In this activity we will be looking at how the different distance measure diff.

Here's a short summary of all of the distance measures:

**Euclidean** Given two points in the form $(x,y)$ we can compute
$\sqrt{(x_1 -x_2)^2+(y_1-y_2)^2)}$

---

**Manhattan:** Distance between two points is the sum of the absolute differences in their Cartesian coordinates.
![alt text](https://upload.wikimedia.org/wikipedia/commons/thumb/0/08/Manhattan_distance.svg/283px-Manhattan_distance.svg.png)

---

**Chebyshev:** The distance between two vectors is the greatest of their differences along any coordinate dimension.
![](https://www.kdnuggets.com/wp-content/uploads/chebyshev-distance-chessboard.jpg)

---

**Canberra**: Used for comparing ranked lists and for intrusion detection in computer security.
$d({\bf p},{\bf q})=\sum^n_{i=1}{\frac{|p_i-q_i|}{|p_i|+|q_i|}}$

where ${\bf p}$ and ${\bf q}$ are vectors.

---

**Cosine**: Similarity between two non-zero vectorss of an inner product space that measures the cosine of the angle between them.

 * cosine 0$^\circ$ is 1.
 * It is a judgement of orientation and not magnitude.



In [0]:
import scipy.spatial.distance as dist
import numpy as np

Begin the activity by initializing two random vectors with 10 dimensions (use np.random).

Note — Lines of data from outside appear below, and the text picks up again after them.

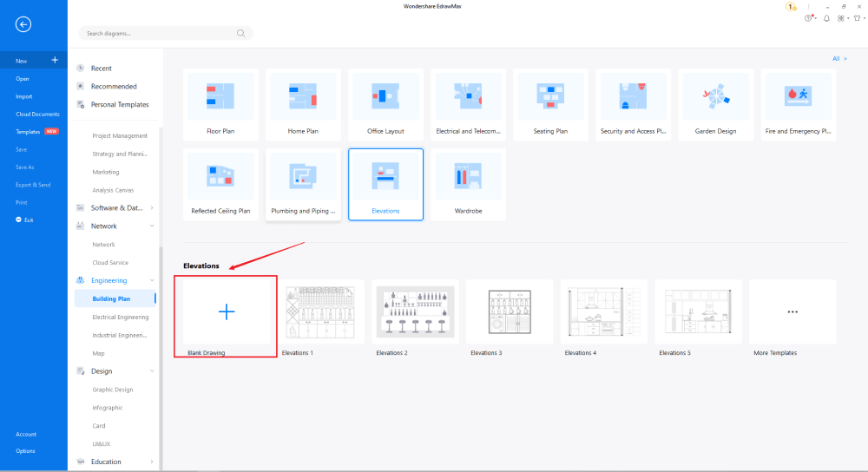Choose the Garden Design diagram type
The width and height of the screenshot is (868, 472).
(x=715, y=105)
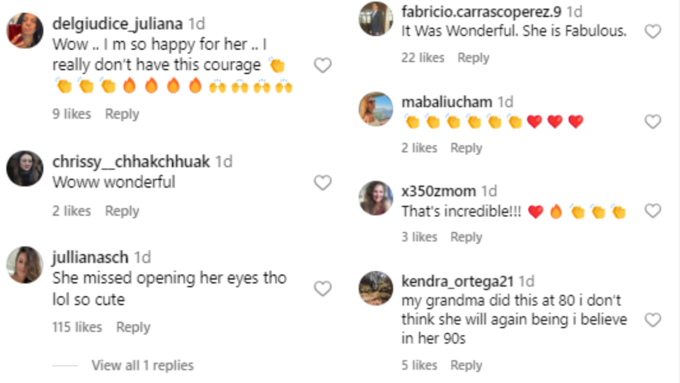View the 115 likes on jullianasch's comment
The width and height of the screenshot is (680, 383).
coord(77,327)
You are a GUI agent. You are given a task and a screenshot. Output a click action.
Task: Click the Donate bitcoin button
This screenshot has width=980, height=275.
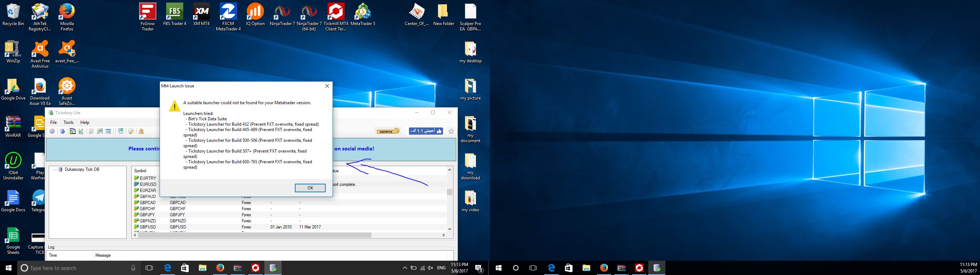[388, 131]
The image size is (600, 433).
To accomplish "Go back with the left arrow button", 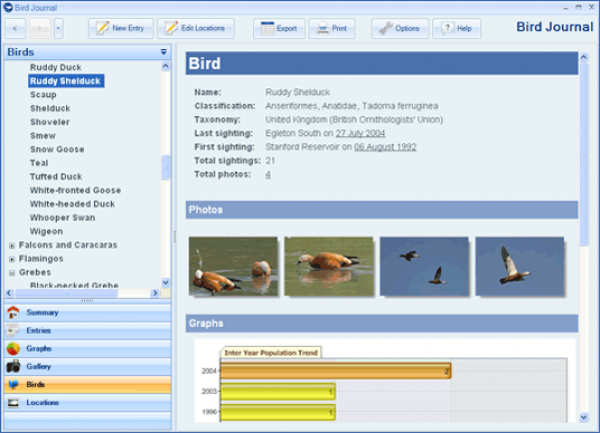I will [17, 28].
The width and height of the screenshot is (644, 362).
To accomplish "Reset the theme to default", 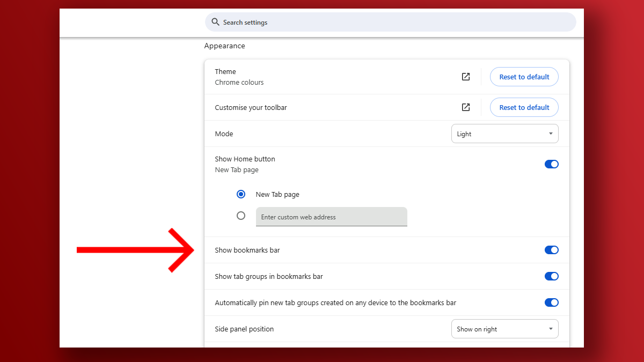I will tap(524, 77).
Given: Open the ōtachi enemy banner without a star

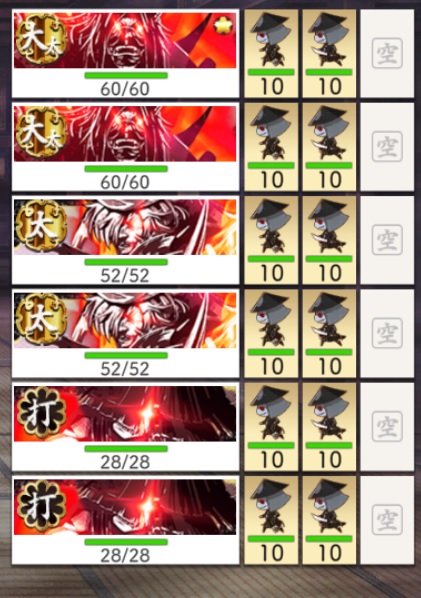Looking at the screenshot, I should pyautogui.click(x=125, y=147).
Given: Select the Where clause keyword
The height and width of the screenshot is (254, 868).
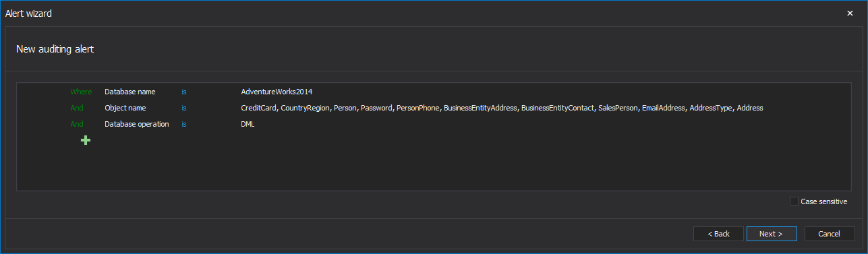Looking at the screenshot, I should tap(81, 92).
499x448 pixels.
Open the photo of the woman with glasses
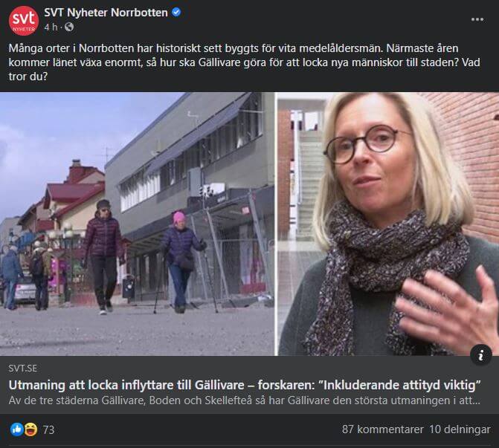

Next using the `dist` module apply each of the distance metrics discussed above.

In [0]:

# Prepare 2 vectors (data points) of 10 dimensions.
# Let data range randomly from 0 to 10
A = np.random.uniform(low=0, high=10,size=(1,10))
B = np.random.uniform(low=0, high=10,size=(1,10))

# Generate a matrix of size 1000x10
# Let data range randomly from 0 to 10
z = np.random.uniform(low=0, high=10,size=(1000,10))

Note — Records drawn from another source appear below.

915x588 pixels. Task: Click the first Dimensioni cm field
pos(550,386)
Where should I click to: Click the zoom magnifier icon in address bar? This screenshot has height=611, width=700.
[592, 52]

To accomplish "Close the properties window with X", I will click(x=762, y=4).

# compute the covariance of the transpose for matrix above
covariance = np.cov(z.T)
# finally compute the inverse
inverse = np.linalg.inv(covariance)

print('\n2 10-dimensional vectors')
print('------------------------')
print(A)
print(B)

# Perform distance measurements 
print( '\nDistance measurements with 10-dimensional vectors')
print( '-------------------------------------------------')
# Replace INSERT CODE HERE 
print( '\nEuclidean distance is',dist.euclidean(A, B))
print( 'Manhattan distance is',  dist.cityblock(A, B))
print( 'Chebyshev distance is',  dist.chebyshev(A, B))
print( 'Canberra distance is',   dist.canberra(A, B))
print( 'Cosine distance is',     dist.cosine(A, B))
print( 'Mahalanobis distance is',dist.mahalanobis(A, B, inverse))

# Prepare 2 vectors (data points) of 100 dimensions.
# Let data range randomly from 0 to 10
C = np.random.uniform(low=0, high=10,size=(1,100))
D = np.random.uniform(low=0, high=10,size=(1,100))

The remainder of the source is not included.